**EXERCISE INPUTS**
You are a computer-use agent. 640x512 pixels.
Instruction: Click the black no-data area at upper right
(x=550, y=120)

---

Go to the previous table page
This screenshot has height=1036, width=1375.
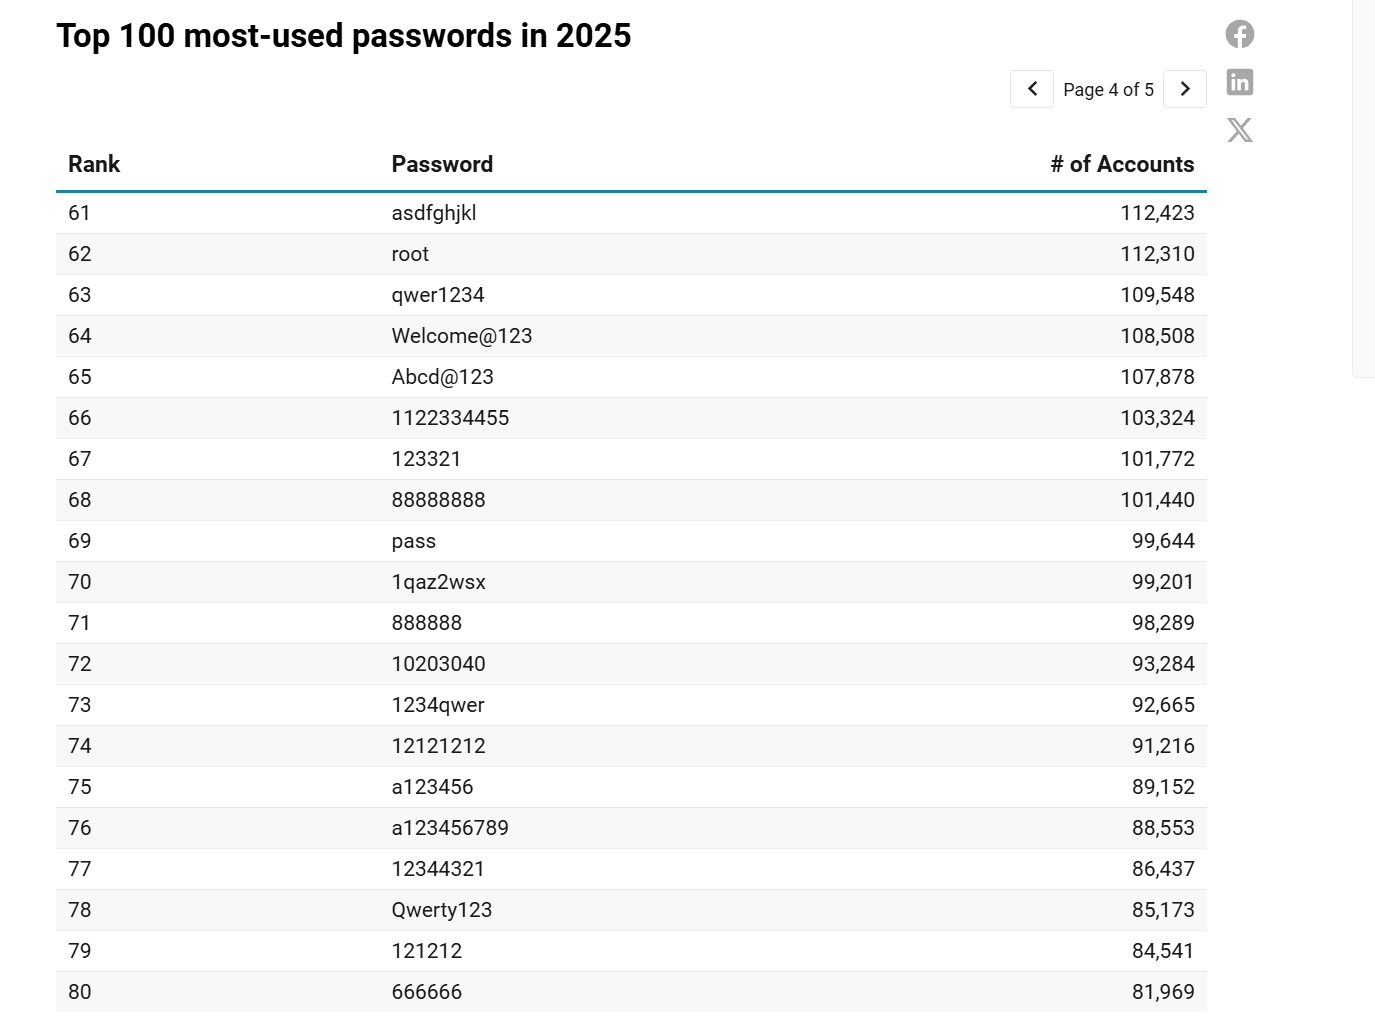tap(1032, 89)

==

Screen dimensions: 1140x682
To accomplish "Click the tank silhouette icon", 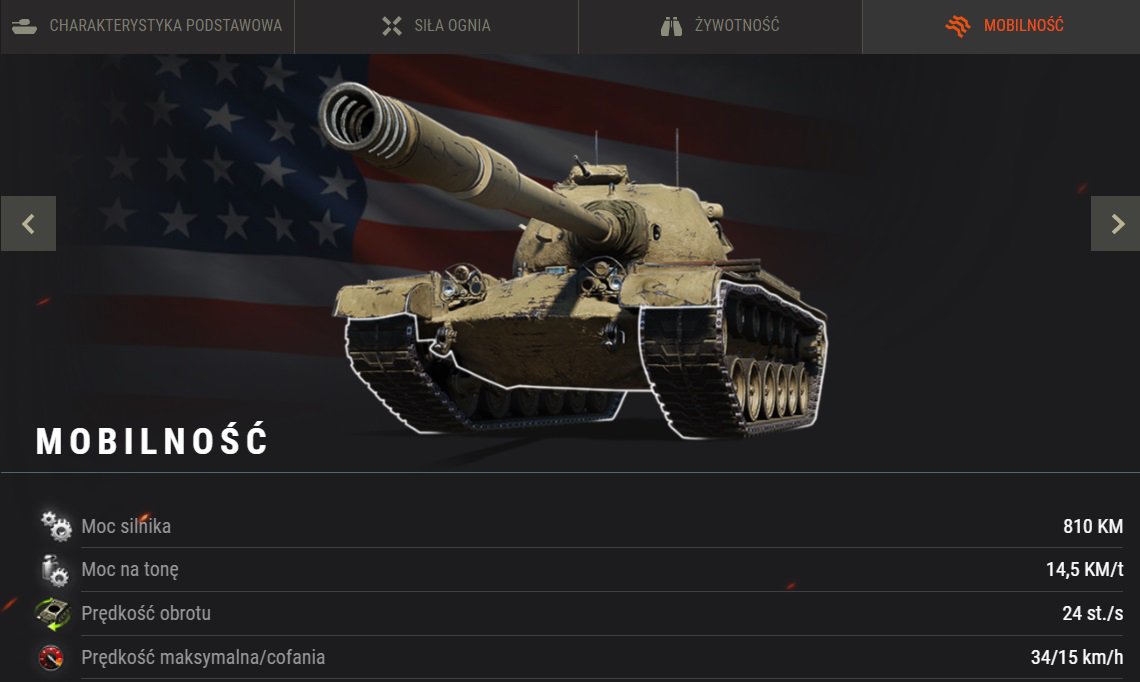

**PROBLEM TO SOLVE**
In the entries above, find the line containing "Screen dimensions: 1140x682" and the line containing "the tank silhouette", then copy both and every line between them exactly, without any picture.

**RESULT**
Screen dimensions: 1140x682
To accomplish "Click the tank silhouette icon", 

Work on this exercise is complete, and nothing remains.